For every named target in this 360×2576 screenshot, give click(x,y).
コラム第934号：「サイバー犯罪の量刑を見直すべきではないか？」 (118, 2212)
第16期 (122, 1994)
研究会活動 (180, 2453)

--

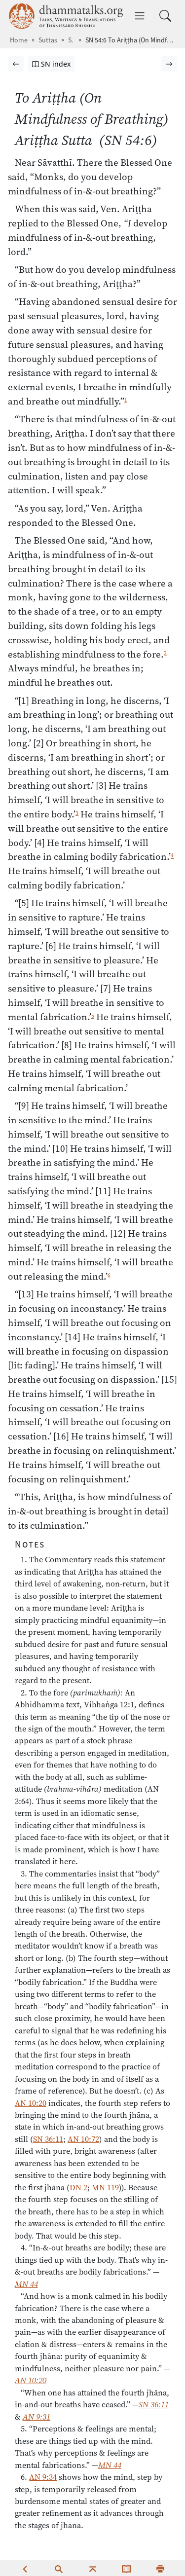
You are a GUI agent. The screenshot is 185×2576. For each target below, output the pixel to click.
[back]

**BRIEF**
Since only a count is wanted, give the number of lines in the listing that contain the word "target".

**RESPONSE TO THE TASK**
2